═══ Extrait étudié ═══

Il y a quelques temps, j’écoutais Amin Maalouf parler de l’état du monde. Il disait que la situation était désespérée, mais que personne n’avait d’alternative au modèle occidental.
Paradoxalement, le camp qui prétendait proposer une voie nouvelle est désormais entre les mains de l’Iran et de la Corée du nord. Voilà qui ne fait pas rêver. Et c’est toujours l’Ouest qui apporte de l’aide. On aime bien la maudire, mais, quand on est en difficultés…
Et si l’Occident avait une seconde chance ? Je crois qu’il suffirait qu’elle apprenne de ses erreurs pour trouver une stratégie intelligente.
Quand les Russes lui ont demandé de les aider à bâtir leur démocratie, elle leur a envoyé la lie de son humanité. Quant à l’Afghanistan, il a eu droit à son armée ! Pourquoi n’a-t-elle pas fait comme au temps du Plan Marshall : concevoir une aide qui pousse la nation du « bon côté » ? (Réponse : parce que au temps de la guerre froide, elle avait peur, et que la peur rend intelligent !)

═══

### Consignes:
[1] Recopiez fidèlement le passage de l'extrait allant de « Paradoxalement, le camp » jusqu'à « une stratégie intelligente. ».
[2] Indiquez, pour chacune des affirmations suivantes, si elle concorde avec l'extrait, en répondant par oui ou par non et en citant textuellement les mots de l'extrait qui le justifient.
(a) Amin Maalouf jugeait la situation du monde désespérée.
(b) L'Afghanistan a bénéficié d'une aide conçue sur le modèle du Plan Marshall.
(c) Les Russes ont demandé à l'Occident de les aider à bâtir leur démocratie.
Les données qui suivent n'ont aucun rapport avec l'extrait.

═══ Données fournies ═══

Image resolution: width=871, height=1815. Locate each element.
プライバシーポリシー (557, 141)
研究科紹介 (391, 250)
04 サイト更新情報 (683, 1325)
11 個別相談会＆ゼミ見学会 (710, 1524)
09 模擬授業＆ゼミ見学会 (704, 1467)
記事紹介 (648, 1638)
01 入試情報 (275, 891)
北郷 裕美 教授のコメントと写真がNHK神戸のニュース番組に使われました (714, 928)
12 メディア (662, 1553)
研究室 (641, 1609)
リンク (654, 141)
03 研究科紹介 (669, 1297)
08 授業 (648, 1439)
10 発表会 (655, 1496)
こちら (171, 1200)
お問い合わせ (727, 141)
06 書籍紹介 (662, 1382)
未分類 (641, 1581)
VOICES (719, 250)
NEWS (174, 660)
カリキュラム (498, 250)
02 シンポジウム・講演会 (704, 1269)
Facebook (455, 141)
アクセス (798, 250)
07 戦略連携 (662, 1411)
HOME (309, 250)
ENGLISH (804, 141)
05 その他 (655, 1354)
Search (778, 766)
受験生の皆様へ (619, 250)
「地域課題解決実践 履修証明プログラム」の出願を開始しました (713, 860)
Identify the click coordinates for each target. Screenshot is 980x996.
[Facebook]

═══

### Réponses attendues:
[1]
Paradoxalement, le camp qui prétendait proposer une voie nouvelle est désormais entre les mains de l’Iran et de la Corée du nord. Voilà qui ne fait pas rêver. Et c’est toujours l’Ouest qui apporte de l’aide. On aime bien la maudire, mais, quand on est en difficultés…
Et si l’Occident avait une seconde chance ? Je crois qu’il suffirait qu’elle apprenne de ses erreurs pour trouver une stratégie intelligente.

[2]
(a) Oui : « Il disait que la situation était désespérée ».
(b) Non : « Quant à l’Afghanistan, il a eu droit à son armée ! ».
(c) Oui : « Quand les Russes lui ont demandé de les aider à bâtir leur démocratie ».